FENETHAZINE was a first-generation phenothiazine-derived antihistamine drug. Promethazine was derived from FENETHAZINE.

Stannsoporfin is a mesoporphyrin derivative patented by Rockefeller University as competitive heme oxygenase (HO) inhibitor for the prevention of hyperbilirubinemia in infants at risk of developing jaundice. Parenteral administration of Stannsoporfin has been shown to suppress or moderate jaundice in a wide variety of experimental and naturally occurring forms of hyperbilirubinemia in animals and man. Stannsoporfin is rapidly cleared from the plasma in animals, in adult humans, and in newborn infants and may inhibit competitive heme oxygenase for prolonged periods. The Stannsoporfin decreases the production of carbon monoxide from heme and increases the biliary excretion of unmetabolized heme but has no effect on the metabolic disposition of preformed bilirubin.

Clazosentan is an endothelin receptor antagonist, developed by the Swiss pharmaceutical company Actelion, and licensed to its spin-off, Idorsia. The drug was designed to inhibit endothelin-mediated cerebral vasospasm and associated delayed ischaemic neurological deficit. The drug has been investigated in a phase III clinical trials in patients with aneurysmal subarachnoid hemorrhage. Clazosentan at 5 mg/h had no significant effect on mortality and vasospasm-related morbidity or functional outcome. Clinical investigation of a higher dose of the drug is underway.

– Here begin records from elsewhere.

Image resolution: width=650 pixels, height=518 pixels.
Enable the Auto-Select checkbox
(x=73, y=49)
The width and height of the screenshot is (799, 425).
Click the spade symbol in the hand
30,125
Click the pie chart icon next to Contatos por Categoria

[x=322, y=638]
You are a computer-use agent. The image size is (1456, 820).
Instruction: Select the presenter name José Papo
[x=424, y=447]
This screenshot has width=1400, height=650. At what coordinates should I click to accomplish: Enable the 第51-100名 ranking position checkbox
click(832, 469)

Furaprevir (also known as TG-2349), an NS3/4A protease inhibitor, discovered and developed by TaiGen for the treatment of chronic hepatitis C. Furaprevir blocks the protease enzyme that is essential in hepatitis C virus replication. In April 2019, TaiGen started the Phase III trial of the combination therapy Furaprevir - Yimitasvir for the treatment of chronic hepatitis C patients.

Biclofibrate was investigated as an antilipidemic agent.

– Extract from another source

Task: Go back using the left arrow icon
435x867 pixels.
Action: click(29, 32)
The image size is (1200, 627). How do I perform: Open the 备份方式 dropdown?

Necopidem, a zolpidem derivative, is an anxiolytic and sedative drug.

Clemeprol is an antidepressant drug of the 3,3-diraylpropyl-amine type. It exhibits antireserpine activity in animal tests, inhibits the neuronal uptake of noradrenaline. The drug was used in the clinic for the treatment of depression in the 1980s, but no development was reported since.

Clamidoxic acid is a derivative of phenoxyacetic acid developed in the late 1950s by Smith and Nephew Research Ltd. Clamidoxic acid has been shown to have anti-inflammatory activity and low toxicity in animal tests. The compound was investigated in the clinical trials in patients suffering from rheumatoid arthritis and painful uncomplicated osteoarthritis of the hip, however, no further clinical development was reported.

Bithionol sulfoxide is an effective cestocide, and also used as a fasciolicide, usually in combination with other compounds because of its poor efficiency against immature flukes. It has also demonstrated efficacy in vitro as an antiprotozoal agent effective against species causing amoebic gill disease in fish. It has been used for veterinary applications but has more recently been superseded by modern anthelmintic drugs.